An Infinite Family of Hyper-Lambert Functions and Their Use In Numerically Solving Exponential Tower Equations

(The analysis that follows is a light introduction. For more austere results, consult Paper 5).

Lambert's W function is the function that satisfies the functional equation W(z)*e^W(z)=z (1)

Various properties of this function have been presented in the articles: Infinite Exponentials, A Maclaurin Expansion for Lambert's W function and Numerically Approximating the Principal Branch of the Complex Lambert's W function.

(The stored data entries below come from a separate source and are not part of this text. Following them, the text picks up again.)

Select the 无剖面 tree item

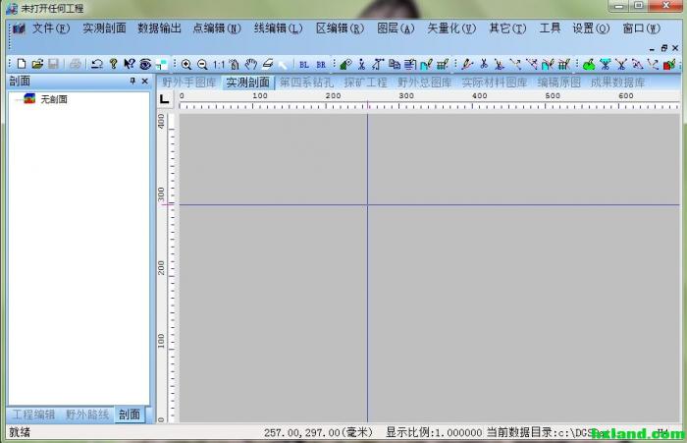(x=54, y=99)
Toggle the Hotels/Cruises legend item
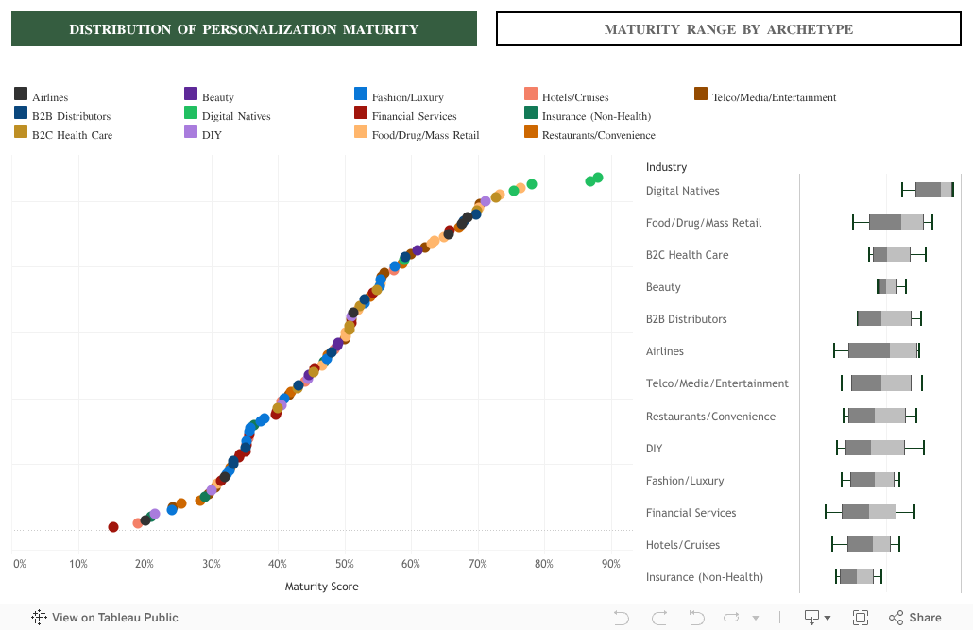The image size is (973, 630). 574,97
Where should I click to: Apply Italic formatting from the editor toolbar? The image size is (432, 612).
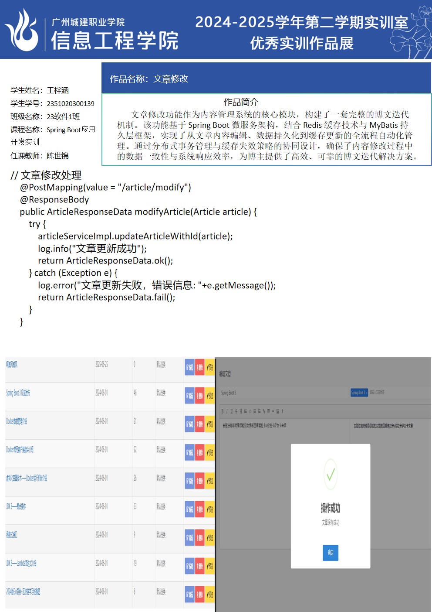pyautogui.click(x=227, y=411)
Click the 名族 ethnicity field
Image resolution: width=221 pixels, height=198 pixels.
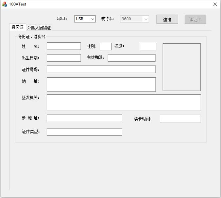(x=148, y=46)
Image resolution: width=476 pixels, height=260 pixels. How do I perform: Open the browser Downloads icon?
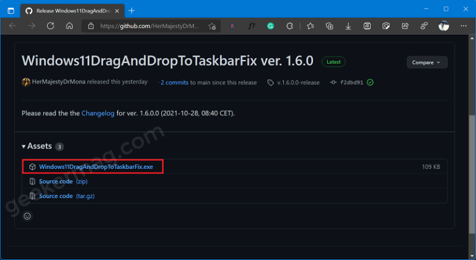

This function will henceforth be denoted as W, unless explicitly named. W is multi-valued so it is usually denoted as W(k,z), with k in Z, denoting the appropriate branch and W(0,z)=W(z) denoting the principal branch.

Preliminaries

Let us return to equation (1) for a moment. As W satisfies it, it is obvious that if we have an equation that can be brought into the form x*A^x=y (2), W can solve it as follows:

x*A^x=y, =>

x*e^log(A)*x=y, =>

log(A)*x*e^log(A)*x=log(A)*y, =>

log(A)*x=W(log(A)*y), =>

x=W(log(A)*y)/log(A).

Now let us verify that x as given above, satisfies equation (2):

W(log(A)*y)/log(A)*A^{W(log(A)*y)/log(A)}=

W(log(A)*y)/log(A)*e^W(log(A)*y)=

log(A)*y/log(A), (using the definition (1) with z=log(A)*y)

=y.

A quite large family of exponential equations that are otherwise unsolvable algebraically can be brought into form (2) or a similar form and as such can be solved by the W function. For example, the equation c^x=x, can be brought to a form closely resembling (2), and thus we can solve it analytically by W:

x=c^x, =>
x*c^-x=1, =>

-x*e^-x*log(c)=-1, =>

-x*log(c)*e^-x*log(c)=-log(c), =>

-x*log(c)=W(-log(c)), =>

x=-W(-log(c))/log(c).

A similar treatment^[1] solves equations of the form: A*c^x=B*x, A,B=/=1, A=/=0. (3)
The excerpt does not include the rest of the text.